When I was very small, a beast took up residence inside me. I can’t say where exactly. At first, his presence was only a common childish fear of the water. He was unobtrusive. He was easy to appease: I never went out beyond my knees at the beach and I faked a well-timed flu each March on the day of the swimming carnival.
As I grew, so did my beast. Every time I refused to get in the pool; every time I opted to walk along the sand while the others sploshed in the froth; every time my Dad tried to carry me out beyond my depth to feel the surge of the surf from the safety of his arms and I squirmed and kicked out of terror rather than gleeful protest, my beast gained strength and settled in. He sensed I was unlikely to put up a fight and so he went from pesky tenant to immovable squatter.
He set to work convincing me that water was sinister, malevolent.

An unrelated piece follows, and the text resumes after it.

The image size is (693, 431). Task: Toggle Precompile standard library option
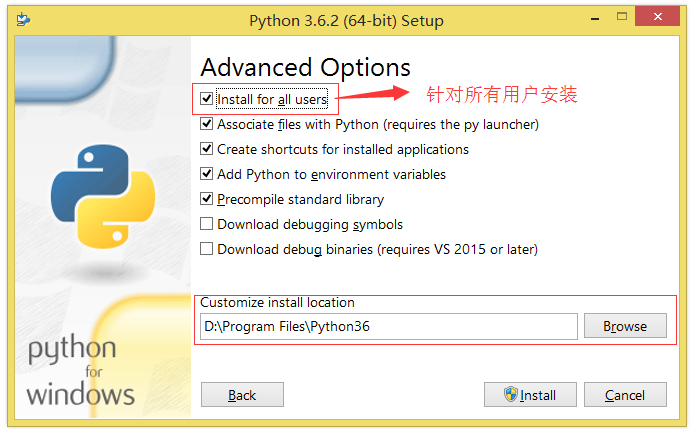point(207,199)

Specifically, he was of the opinion that there was nothing more dangerous or unnatural, than submerging my face. For thirty years now I’ve let my secret beast have things his way.
An offshoot of aquaphobia, my fear of getting my face wet has been a source of humiliation for as long as I can remember. Imagine. A thirty-year-old Australian who has never willingly put her face in the water, never learned to paddle, to kick, to stroke. I had tried to float on my back on occasion, but I felt the water lapping at the base of my skull and a few seconds was all I could manage.
When I reveal the truth to anyone, which is rare, the first question is where did the fear come from? I still can’t answer that. Apparently I witnessed my sister almost drown when I was very young although I don’t remember it. I’m not sure how much truth is in this particular instalment of the Nelson Family Chronicles but I have leaned on it heavily as an excuse if people ever probe.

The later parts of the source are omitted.